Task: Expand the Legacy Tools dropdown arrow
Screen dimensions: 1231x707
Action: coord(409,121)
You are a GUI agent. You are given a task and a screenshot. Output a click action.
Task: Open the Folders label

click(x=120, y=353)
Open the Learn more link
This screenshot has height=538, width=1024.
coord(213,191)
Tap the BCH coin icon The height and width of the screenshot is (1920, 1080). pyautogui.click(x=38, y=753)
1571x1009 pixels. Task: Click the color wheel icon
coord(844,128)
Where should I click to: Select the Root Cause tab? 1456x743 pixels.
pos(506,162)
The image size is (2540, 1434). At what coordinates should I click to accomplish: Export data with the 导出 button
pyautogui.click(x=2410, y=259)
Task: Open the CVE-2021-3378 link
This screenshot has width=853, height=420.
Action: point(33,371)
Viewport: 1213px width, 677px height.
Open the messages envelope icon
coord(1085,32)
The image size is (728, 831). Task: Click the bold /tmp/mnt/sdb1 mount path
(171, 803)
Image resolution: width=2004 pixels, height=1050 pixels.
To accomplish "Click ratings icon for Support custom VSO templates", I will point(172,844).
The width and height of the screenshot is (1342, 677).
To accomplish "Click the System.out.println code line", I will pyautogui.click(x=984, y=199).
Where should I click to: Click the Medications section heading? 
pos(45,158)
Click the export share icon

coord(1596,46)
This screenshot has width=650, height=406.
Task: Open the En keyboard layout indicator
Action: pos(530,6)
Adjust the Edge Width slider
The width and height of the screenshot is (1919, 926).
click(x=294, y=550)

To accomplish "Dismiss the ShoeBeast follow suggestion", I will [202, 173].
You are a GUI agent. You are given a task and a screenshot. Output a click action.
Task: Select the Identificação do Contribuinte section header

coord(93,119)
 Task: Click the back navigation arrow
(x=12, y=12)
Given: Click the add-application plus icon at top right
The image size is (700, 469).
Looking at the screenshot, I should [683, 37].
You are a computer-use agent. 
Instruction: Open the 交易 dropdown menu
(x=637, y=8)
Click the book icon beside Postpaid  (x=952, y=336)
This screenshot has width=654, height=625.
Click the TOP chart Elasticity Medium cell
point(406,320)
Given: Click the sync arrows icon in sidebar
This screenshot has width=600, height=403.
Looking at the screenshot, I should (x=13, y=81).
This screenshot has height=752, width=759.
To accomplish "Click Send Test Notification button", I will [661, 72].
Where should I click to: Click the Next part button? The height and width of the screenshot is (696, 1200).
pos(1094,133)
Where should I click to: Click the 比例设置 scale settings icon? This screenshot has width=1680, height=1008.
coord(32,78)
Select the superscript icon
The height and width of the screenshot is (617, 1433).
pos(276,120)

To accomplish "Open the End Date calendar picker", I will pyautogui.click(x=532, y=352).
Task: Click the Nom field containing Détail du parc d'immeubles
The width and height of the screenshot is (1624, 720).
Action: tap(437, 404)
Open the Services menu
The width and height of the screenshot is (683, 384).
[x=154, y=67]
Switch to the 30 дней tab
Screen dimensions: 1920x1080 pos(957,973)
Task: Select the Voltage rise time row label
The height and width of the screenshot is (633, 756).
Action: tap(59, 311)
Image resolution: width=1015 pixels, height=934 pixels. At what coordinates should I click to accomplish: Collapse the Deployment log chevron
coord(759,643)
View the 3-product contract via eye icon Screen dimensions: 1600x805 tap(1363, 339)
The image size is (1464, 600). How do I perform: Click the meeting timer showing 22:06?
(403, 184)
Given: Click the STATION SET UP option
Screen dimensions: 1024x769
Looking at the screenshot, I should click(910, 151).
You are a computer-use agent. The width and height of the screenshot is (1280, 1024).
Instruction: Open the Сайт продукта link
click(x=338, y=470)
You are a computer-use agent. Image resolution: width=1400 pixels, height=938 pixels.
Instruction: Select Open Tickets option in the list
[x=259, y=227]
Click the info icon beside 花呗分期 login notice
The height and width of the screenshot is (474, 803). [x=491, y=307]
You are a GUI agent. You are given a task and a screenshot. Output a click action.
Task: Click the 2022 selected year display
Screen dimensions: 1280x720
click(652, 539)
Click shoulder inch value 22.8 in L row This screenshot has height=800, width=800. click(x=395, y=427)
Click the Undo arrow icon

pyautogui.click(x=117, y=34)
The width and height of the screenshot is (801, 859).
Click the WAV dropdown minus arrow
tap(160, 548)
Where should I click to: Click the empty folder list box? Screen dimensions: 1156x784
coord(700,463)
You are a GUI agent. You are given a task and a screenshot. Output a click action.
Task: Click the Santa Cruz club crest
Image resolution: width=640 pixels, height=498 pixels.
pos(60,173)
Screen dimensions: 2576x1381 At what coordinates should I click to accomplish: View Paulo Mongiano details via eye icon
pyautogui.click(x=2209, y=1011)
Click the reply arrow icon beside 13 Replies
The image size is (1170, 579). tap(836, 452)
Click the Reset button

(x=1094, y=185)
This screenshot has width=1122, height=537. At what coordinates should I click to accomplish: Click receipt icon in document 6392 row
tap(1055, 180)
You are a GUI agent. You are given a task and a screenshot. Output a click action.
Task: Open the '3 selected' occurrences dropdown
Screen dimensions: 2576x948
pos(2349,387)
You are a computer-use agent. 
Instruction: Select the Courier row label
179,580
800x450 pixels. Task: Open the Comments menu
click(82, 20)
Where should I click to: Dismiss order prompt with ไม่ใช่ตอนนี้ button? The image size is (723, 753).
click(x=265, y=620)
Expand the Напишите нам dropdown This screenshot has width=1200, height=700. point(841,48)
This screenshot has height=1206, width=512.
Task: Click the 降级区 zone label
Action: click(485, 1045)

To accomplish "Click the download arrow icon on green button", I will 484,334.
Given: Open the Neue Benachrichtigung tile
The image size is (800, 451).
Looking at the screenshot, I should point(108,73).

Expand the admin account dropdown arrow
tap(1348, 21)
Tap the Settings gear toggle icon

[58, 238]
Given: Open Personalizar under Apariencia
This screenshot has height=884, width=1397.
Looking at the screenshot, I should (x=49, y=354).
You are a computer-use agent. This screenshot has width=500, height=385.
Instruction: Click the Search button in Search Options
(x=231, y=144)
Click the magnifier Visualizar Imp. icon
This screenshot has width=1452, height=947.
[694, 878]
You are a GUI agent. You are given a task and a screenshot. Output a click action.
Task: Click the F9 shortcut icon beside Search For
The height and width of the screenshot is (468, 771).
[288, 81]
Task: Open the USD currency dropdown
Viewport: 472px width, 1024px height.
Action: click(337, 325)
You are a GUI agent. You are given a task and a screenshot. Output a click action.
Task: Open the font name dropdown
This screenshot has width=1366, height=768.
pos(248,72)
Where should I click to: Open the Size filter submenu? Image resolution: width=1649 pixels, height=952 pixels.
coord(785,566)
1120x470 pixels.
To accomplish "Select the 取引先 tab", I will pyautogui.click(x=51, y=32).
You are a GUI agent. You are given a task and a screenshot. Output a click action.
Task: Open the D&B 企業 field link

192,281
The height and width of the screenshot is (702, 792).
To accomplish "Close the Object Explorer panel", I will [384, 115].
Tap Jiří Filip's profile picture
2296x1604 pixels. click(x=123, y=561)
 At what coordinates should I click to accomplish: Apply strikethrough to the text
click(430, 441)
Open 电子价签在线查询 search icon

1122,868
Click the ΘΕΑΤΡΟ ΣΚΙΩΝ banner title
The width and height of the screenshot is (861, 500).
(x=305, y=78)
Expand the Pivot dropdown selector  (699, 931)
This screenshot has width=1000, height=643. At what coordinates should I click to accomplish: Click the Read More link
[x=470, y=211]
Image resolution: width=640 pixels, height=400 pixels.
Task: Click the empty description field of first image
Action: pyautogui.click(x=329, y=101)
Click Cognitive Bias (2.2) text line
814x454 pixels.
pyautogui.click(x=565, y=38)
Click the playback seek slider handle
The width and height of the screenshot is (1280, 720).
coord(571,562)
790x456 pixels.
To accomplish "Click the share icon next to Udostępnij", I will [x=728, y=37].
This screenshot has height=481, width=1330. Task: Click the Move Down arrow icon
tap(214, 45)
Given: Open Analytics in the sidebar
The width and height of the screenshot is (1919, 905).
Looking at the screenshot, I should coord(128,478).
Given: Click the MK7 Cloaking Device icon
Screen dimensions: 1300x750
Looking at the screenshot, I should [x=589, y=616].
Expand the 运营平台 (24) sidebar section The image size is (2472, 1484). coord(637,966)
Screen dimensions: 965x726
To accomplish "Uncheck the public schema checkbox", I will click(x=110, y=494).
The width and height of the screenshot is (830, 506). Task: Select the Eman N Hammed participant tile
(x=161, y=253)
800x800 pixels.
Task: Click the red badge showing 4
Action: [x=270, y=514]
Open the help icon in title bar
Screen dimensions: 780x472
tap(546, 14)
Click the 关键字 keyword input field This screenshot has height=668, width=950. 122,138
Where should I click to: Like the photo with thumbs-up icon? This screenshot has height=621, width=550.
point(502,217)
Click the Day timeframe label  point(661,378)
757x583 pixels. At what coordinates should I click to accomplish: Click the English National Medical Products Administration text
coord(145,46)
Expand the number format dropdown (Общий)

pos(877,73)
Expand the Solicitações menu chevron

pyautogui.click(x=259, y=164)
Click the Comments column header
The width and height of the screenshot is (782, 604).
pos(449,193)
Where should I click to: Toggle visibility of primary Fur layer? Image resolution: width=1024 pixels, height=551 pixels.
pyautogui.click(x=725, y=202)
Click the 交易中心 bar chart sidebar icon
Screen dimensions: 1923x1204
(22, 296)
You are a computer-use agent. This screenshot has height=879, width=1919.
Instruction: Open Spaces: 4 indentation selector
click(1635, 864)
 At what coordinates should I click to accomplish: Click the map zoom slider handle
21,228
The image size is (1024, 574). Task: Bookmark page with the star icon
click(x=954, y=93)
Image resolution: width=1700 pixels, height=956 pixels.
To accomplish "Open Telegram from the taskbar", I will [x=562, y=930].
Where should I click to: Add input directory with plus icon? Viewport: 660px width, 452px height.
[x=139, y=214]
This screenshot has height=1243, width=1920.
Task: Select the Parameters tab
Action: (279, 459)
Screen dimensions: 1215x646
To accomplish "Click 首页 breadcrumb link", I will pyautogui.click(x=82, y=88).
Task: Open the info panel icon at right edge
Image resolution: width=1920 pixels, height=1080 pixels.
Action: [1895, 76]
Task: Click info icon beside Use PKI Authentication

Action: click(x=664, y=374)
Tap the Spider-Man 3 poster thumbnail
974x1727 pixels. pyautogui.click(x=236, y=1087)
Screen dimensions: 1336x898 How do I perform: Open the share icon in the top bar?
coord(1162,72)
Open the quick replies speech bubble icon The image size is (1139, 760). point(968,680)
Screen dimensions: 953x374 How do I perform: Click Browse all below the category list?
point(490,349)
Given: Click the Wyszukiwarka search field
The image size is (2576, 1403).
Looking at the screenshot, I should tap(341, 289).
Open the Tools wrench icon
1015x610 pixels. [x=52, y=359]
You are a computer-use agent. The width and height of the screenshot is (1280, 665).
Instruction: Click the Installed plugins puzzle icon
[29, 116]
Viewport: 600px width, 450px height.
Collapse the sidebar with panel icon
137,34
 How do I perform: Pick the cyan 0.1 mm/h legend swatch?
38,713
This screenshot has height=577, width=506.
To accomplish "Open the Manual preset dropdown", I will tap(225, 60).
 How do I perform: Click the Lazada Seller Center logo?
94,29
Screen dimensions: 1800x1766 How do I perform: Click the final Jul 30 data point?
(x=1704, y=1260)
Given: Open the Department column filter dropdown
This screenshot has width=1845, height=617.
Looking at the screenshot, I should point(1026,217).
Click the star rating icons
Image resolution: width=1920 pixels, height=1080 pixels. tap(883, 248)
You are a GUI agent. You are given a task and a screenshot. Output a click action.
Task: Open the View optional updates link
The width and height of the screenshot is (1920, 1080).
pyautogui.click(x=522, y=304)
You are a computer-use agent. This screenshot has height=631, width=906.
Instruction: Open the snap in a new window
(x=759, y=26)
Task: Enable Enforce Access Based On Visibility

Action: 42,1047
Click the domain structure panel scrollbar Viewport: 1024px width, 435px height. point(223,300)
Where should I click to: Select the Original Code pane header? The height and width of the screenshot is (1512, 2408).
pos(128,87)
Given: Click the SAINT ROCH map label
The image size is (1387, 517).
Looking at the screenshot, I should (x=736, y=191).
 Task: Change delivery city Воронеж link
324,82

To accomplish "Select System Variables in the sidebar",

### [Requirements]
Copy out the records verbatim, starting at the line that contains "is (1280, 1024)." and ending at the line that contains "click(652, 539)".

### [Written solution]
You are a computer-use agent. The width and height of the screenshot is (1280, 1024).
Instruction: Open the Сайт продукта link
click(x=338, y=470)
You are a computer-use agent. Image resolution: width=1400 pixels, height=938 pixels.
Instruction: Select Open Tickets option in the list
[x=259, y=227]
Click the info icon beside 花呗分期 login notice
The height and width of the screenshot is (474, 803). [x=491, y=307]
You are a GUI agent. You are given a task and a screenshot. Output a click action.
Task: Click the 2022 selected year display
Screen dimensions: 1280x720
click(652, 539)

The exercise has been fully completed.